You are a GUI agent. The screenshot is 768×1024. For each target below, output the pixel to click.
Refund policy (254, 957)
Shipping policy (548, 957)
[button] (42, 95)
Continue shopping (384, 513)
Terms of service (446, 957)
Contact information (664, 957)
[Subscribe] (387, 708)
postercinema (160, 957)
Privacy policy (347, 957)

= = = =

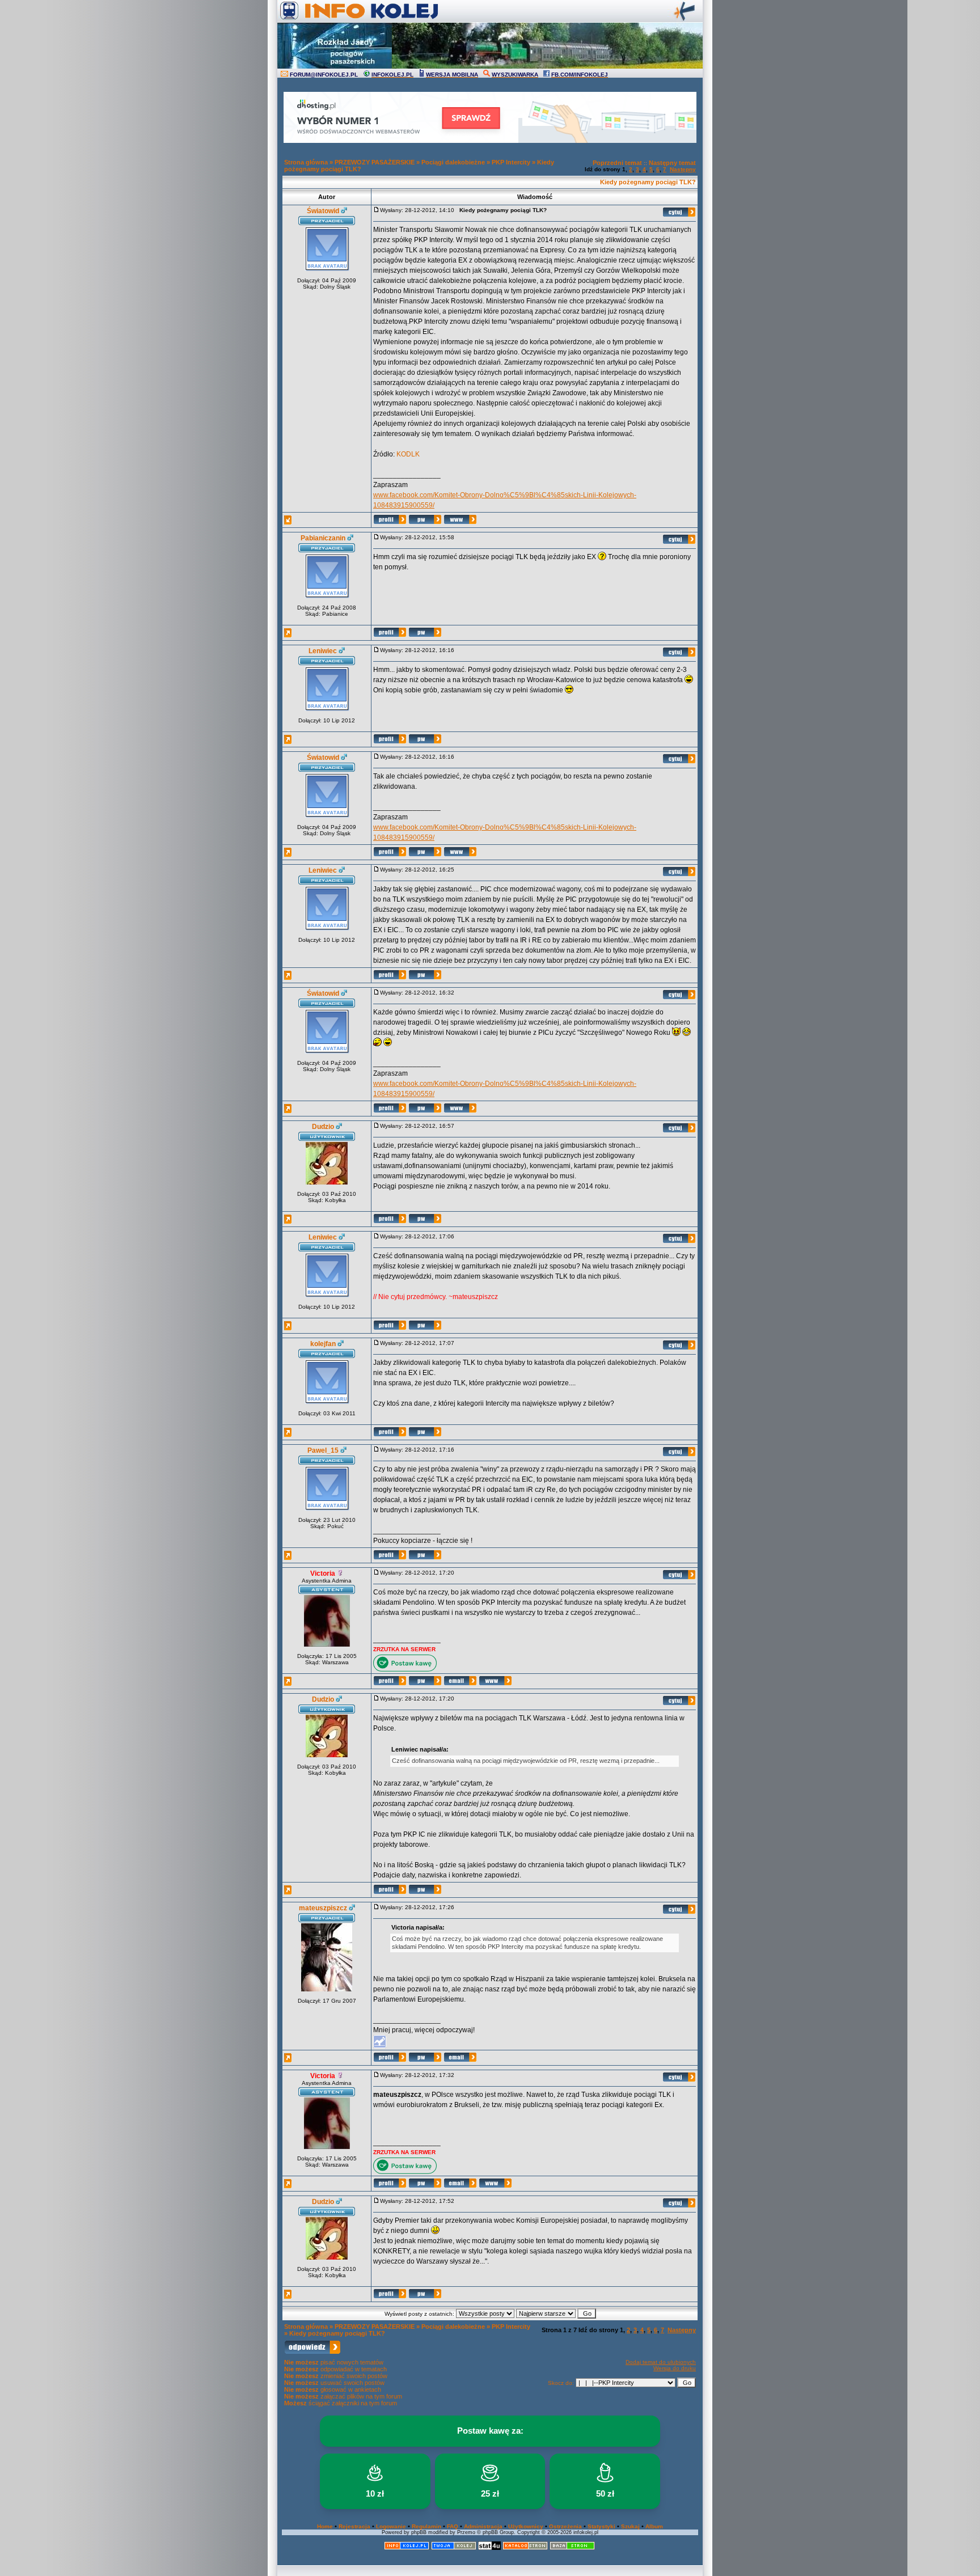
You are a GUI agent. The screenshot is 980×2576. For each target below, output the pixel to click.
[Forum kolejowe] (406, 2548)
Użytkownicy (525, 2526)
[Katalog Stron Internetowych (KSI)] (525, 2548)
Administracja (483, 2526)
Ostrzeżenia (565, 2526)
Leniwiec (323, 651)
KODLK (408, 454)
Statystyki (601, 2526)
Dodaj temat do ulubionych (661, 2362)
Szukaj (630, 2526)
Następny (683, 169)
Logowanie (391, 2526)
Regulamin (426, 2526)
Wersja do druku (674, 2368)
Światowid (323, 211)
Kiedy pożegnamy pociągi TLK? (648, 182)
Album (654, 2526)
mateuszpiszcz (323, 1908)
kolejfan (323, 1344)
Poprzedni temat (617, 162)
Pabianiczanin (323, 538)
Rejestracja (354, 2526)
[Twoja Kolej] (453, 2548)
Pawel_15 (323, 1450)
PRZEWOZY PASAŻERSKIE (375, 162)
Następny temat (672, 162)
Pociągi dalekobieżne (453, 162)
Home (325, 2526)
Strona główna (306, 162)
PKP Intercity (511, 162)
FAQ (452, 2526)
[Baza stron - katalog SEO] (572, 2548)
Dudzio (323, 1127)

= = = =

**What is expected**. Would you please repeat exactly the lines above, starting at the line with "Administracja (483, 2526)" and stopping at the line with "Album (654, 2526)", both included?

**Written answer**.
Administracja (483, 2526)
Ostrzeżenia (565, 2526)
Leniwiec (323, 651)
KODLK (408, 454)
Statystyki (601, 2526)
Dodaj temat do ulubionych (661, 2362)
Szukaj (630, 2526)
Następny (683, 169)
Logowanie (391, 2526)
Regulamin (426, 2526)
Wersja do druku (674, 2368)
Światowid (323, 211)
Kiedy pożegnamy pociągi TLK? (648, 182)
Album (654, 2526)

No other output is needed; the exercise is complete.